Chapter 12Exploring the Design Space

Clifford Whitcomb and Paul Beery

Systems Engineering Department, Naval Postgraduate School, Monterey, CA, USA

 

Design is not just what it looks like and feels like. Design is how it works.

(Steve Jobs)

12.1 Introduction

This chapter presents three examples for application of the design of experiments (DOEs) method to systems design. There are two examples from industry: a liftboat example from the offshore oil industry and a cruise ship design. The liftboat uses a fractional factorial design, while the cruise ship uses a Taguchi design. These designs are useful in very early design stages due to the minimal number of points needed. They are useful when information or data is limited or when design synthesis tools are not readily available to develop sets of design variants for complicated systems.
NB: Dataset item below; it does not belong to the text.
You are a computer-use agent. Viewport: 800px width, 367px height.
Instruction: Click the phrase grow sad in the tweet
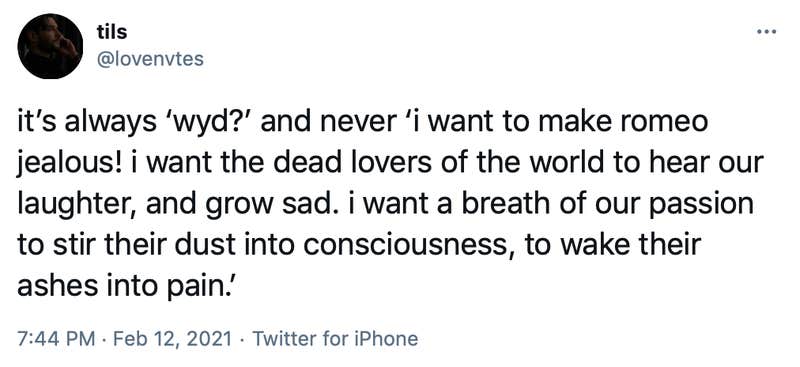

Taguchi designs make it possible to explicitly examine “noise” while not including those factors in the design (thereby increasing the number of runs required). Taguchi designs are also resolution III and have interaction effects confounded with main effects, which limit the utility of the results. The third example is for a design of a NATO naval surface combatant ship. This NATO ship example uses a Box–Behnken design. Ship design synthesis tools for naval combatant ships are readily accessible by naval architects, so the design points needed for the DOE method are more readily created. This allows for the use of DOEs that typically require more ...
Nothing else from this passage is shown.